Copy out the lines from the line with "Click the Learn More heading" to the line with "pyautogui.click(x=96, y=438)", including both, and leave the pictures out of your copy.

— Start of SUPPLIED MATERIAL —

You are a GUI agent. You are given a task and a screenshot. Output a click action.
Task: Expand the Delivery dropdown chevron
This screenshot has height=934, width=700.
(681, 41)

— End of SUPPLIED MATERIAL —
— Start of SUPPLIED MATERIAL —

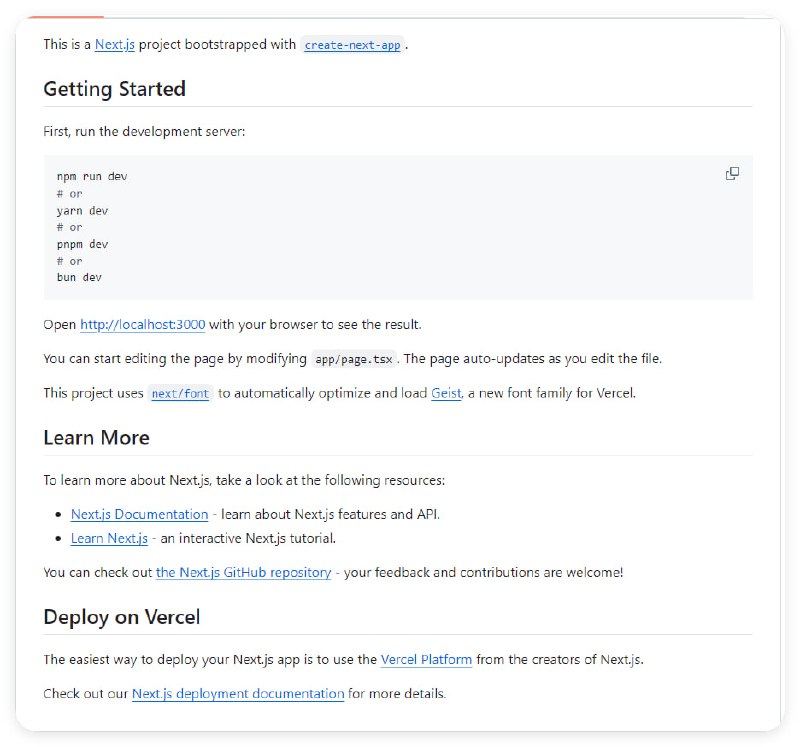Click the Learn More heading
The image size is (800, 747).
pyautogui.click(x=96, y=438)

— End of SUPPLIED MATERIAL —

WRITTEN ANSWER =>
Click the Learn More heading
The image size is (800, 747).
pyautogui.click(x=96, y=438)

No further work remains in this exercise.